**TASK PROMPT**
Retype the comment thread about slavery from "It is always" up to and including "enlightened and selfless.".

**EXCERPT TO READ**
──────
The Reality of Olusoga being a Historian of any merit has to be questioned
Why does this give me the same vibes I got from the New York Times and their 1619 project by a bunch of radicals like Nikole Hannah-Jones!!! 😒
'Two things can be true at the same time.' Well, who'd have thought it?
Professor Milli Vanilli told us - so it must be fact !
Mansa Musa, perhaps the richest man in history who took 12,000 slaves on his hajj.... silence. Portugal taking almost twice as many slaves from Africa as Britain... silence. Arab slavery... silence. Modern slavery... silence. Dave is a bit picky about the slavery he thinks counts.
*''Facts About Slavery Never Mentioned In Schools (Thomas Sowell)''*
Thomas sowell is a sellout
From Wikipedia. 'Slavery in Mali exists today, with as many as 200,000 people held in direct servitude to a master.' maybe The Guardian should focus on this?
Doesn't fit their narrative.
It is always easier to criticize those who tolerate criticism than those who oppose it.
spoken like someone who has never cared about people in Mali or modern day slavery until they needed to find a fallacious whataboutism after being made to feel guilt when confronted by the horrors of history.
Any honest reader knows that The Guardian has undertaken many reports on contemporary slavery. That ain't you.
@@mavigogun Googled, 'The Guardian slavery in Mali' yielded only one article from 2013.
GUARDIAN YOU ARE BEEN DISMANTLED BY THE DAY 🙏
More slaves exist across the world today than were shipped to the Americas over the course of two centuries. I love how these people instead of doing anything about the very real and current problems that exist all across the world. Instead pat themselves on the back for pointing out problems with the past. 👏👏👏 how enlightened and selfless.
You are completely correct
You know that you can do two things at the same time. Right
“These people?” Do you wear white sheets at the weekend? 🙄
You can confront the past so it doesn’t repeat itself and embrace the present so that we have a future.
True! How many woman are now sexslaves, force to prostitution, woman trafficing!
Imagine David’s tone if this story was about the ‘The Times’.
???
@@RankinMsP what he's saying is that The Times is considered very right leaning and it is owned by Murdoch.
It's history. And?
──────
**LISTED RECORDS**

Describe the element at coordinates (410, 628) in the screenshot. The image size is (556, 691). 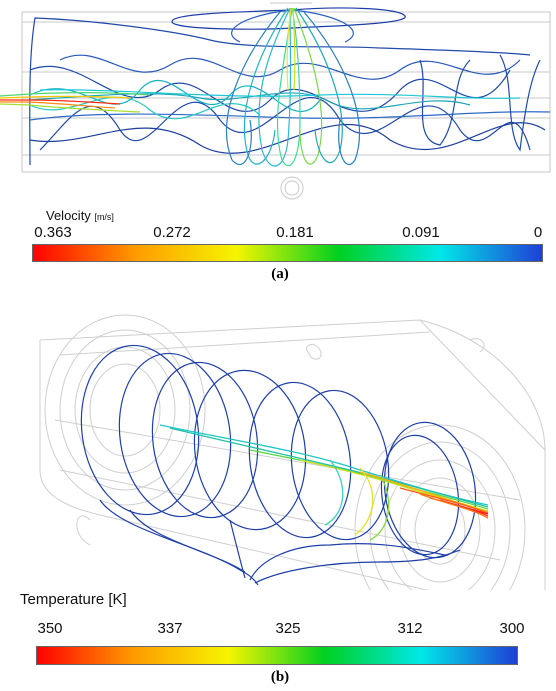
I see `temperature-tick-label: 312` at that location.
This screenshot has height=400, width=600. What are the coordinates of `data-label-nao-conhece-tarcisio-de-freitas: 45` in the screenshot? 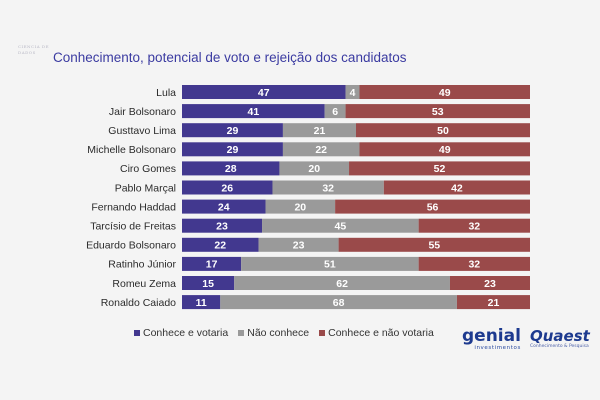 It's located at (340, 227).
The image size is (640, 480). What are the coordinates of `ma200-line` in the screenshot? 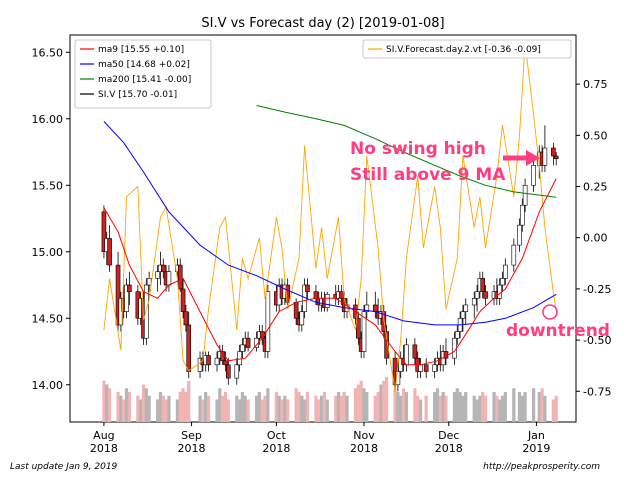 It's located at (406, 152).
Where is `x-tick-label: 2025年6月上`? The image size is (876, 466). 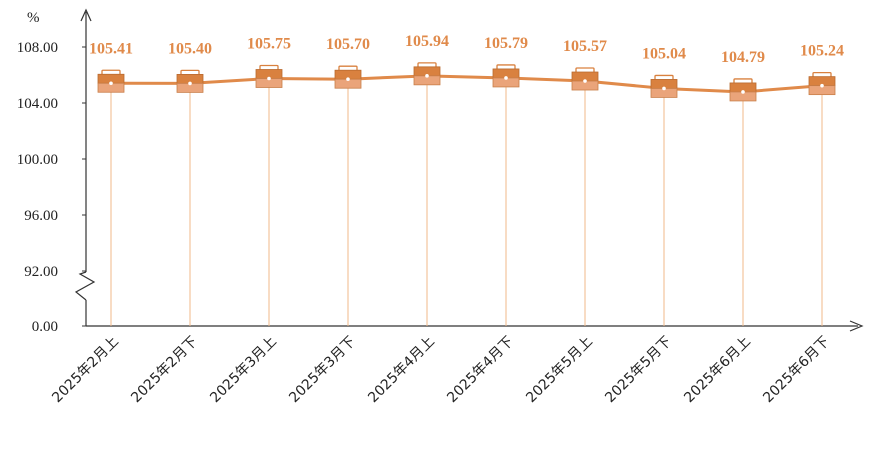
x-tick-label: 2025年6月上 is located at coordinates (718, 370).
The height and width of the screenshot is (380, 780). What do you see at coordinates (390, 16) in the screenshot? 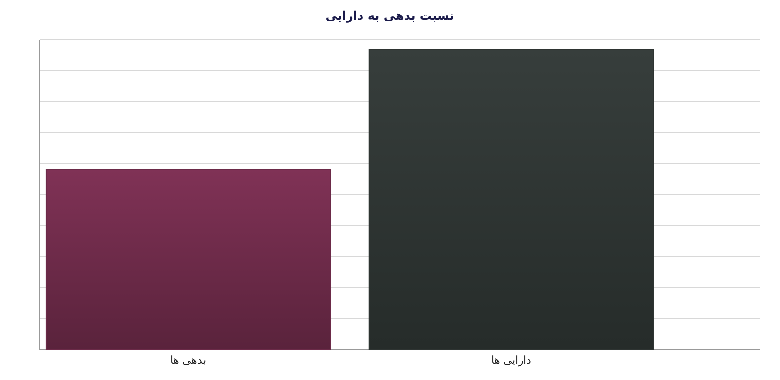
──────
**SOLUTION BELOW**
It is always easier to criticize those who tolerate criticism than those who oppose it.
spoken like someone who has never cared about people in Mali or modern day slavery until they needed to find a fallacious whataboutism after being made to feel guilt when confronted by the horrors of history.
Any honest reader knows that The Guardian has undertaken many reports on contemporary slavery. That ain't you.
@@mavigogun Googled, 'The Guardian slavery in Mali' yielded only one article from 2013.
GUARDIAN YOU ARE BEEN DISMANTLED BY THE DAY 🙏
More slaves exist across the world today than were shipped to the Americas over the course of two centuries. I love how these people instead of doing anything about the very real and current problems that exist all across the world. Instead pat themselves on the back for pointing out problems with the past. 👏👏👏 how enlightened and selfless.